La comparaison entre des entreprises allemandes et des entreprises françaises dans les mêmes secteurs : chimie, automobile, machine-outil a donné lieu à une réflexion très riche pour essayer de comprendre l’origine des multiples différences observées. Les nombreuses informations récoltées sur des entreprises comparables montrent par exemple :
- En ce qui concerne les salaires en Allemagne, on constate un écart moyen de 1 à 3 entre les personnes les moins payées et les personnes les plus payées. En France, cet écart est de 1 à 6.
- Beaucoup de superviseurs encadrent chacun peu d’employés en France, alors qu’en Allemagne ils sont moins nombreux mais responsables d’un plus grand nombre de subordonnés.
- Le travail de ces superviseurs est également différent. En France, le « chef » contrôle, il définit des tâches, il donne des consignes, etc. En Allemagne, le « chef » est plutôt un expert, un conseiller, celui qui va aider les autres à résoudre un problème un peu pointu.
- En France, on trouve souvent des superviseurs qui n’ont pas de formation correspondant à l’activité réalisée par les personnes qu’il encadre.
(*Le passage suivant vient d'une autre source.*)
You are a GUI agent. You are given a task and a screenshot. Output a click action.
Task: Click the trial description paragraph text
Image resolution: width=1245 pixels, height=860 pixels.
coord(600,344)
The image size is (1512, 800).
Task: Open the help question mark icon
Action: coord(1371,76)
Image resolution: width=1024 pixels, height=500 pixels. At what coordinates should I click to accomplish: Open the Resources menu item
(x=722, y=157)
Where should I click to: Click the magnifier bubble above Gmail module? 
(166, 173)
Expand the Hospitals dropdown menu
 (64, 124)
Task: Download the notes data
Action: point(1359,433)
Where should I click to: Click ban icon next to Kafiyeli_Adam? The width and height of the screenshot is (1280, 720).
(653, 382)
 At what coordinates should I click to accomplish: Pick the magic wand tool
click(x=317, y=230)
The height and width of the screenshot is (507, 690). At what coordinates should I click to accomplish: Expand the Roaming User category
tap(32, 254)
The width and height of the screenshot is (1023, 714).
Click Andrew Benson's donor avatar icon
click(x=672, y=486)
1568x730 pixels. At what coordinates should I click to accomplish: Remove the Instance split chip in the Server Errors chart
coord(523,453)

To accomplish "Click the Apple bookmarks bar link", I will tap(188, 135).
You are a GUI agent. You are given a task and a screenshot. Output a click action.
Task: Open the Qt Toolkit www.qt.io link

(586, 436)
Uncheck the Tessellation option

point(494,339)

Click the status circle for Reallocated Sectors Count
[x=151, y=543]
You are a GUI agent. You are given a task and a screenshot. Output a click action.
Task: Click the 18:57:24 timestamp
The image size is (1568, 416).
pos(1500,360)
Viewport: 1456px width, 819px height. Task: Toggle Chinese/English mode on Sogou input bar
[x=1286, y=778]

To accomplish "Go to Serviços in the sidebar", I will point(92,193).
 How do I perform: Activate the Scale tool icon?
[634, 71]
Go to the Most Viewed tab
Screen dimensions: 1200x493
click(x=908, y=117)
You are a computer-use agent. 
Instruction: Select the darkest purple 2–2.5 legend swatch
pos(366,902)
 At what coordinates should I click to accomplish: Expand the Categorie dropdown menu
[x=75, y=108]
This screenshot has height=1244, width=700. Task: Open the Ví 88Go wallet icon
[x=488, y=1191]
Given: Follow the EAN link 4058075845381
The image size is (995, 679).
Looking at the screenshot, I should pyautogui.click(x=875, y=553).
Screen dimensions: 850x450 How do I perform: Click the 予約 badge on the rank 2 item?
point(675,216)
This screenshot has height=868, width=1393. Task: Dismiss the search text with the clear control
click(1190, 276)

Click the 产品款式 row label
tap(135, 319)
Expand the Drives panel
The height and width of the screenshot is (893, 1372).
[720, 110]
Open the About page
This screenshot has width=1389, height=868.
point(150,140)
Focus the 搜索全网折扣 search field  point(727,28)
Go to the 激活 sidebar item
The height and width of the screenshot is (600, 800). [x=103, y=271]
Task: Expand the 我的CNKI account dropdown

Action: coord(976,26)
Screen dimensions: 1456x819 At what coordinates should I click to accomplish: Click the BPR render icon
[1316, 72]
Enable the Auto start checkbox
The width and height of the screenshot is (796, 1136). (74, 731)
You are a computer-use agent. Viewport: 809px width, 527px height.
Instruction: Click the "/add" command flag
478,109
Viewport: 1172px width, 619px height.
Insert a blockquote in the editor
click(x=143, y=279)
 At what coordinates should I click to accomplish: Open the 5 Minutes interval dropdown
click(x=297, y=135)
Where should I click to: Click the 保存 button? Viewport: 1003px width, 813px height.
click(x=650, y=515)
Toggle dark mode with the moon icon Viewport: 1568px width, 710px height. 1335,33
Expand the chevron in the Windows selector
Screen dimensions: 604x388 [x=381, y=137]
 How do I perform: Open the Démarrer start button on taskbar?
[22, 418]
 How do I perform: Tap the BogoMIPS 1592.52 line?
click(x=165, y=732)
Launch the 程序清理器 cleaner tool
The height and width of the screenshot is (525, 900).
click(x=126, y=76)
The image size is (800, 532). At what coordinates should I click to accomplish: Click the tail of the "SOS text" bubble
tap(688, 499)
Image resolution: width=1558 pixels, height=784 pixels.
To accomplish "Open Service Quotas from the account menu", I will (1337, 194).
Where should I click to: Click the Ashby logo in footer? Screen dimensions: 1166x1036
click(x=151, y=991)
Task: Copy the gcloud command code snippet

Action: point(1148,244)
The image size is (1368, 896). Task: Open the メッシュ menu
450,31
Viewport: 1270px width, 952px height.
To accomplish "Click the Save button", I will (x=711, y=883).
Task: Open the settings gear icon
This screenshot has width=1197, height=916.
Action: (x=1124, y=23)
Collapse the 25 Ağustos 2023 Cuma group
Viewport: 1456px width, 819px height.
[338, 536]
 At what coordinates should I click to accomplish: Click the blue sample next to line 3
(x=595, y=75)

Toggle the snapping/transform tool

En Allemagne, le superviseur est en fait le meilleur employé, celui qui a le plus d’expérience, de connaissances, etc.
- Même si cela a évolué en Allemagne, le travail manuel est mieux considéré (salaires, possibilités de carrière) qu’en France.
- Les liens entre le système éducatif et les entreprises sont plus étroits en Allemagne. Donner des cours à des apprentis, être tuteur, est par exemple valorisé dans la carrière d’un ouvrier allemand.
- La cogestion (participation des représentants des salariés au conseil d’administration de l’entreprise) que l’on trouve en Allemagne est pratiquement impensable en France.
- Pour les chercheurs du LEST, toutes ces différences ont une cohérence. Elles ne reposent pas seulement sur des dimensions culturelles mais sur les interactions entre trois « rapports » :
- Le « rapport éducatif », c’est-à-dire la manière dont le système de formation, initiale et continue, est constitué et les relations qu’il entretient avec les entreprises.
- Le « rapport industriel » qui relie les représentants des salariés et ceux des employeurs. Historiquement constitué, il se compose des différentes institutions, règles, modes de négociation qui aboutissent à des interactions très différentes d’un pays à l’autre.
- Le « rapport organisationnel » correspond aux modes d’organisation internes aux entreprises qui étaient l’objet de départ de la recherche et qui ne peuvent se comprendre sans référence aux deux autres rapports.
Cette combinaison entre le système éducatif, les relations syndicats/ employeurs et les formes d’organisation du travail trouve sa cohérence à l’échelle nationale, ce que les auteurs appellent un « effet sociétal ». Du coup, cela peut expliquer les difficultés à exporter un élément de cet ensemble dans un autre pays sans tenir compte des autres éléments.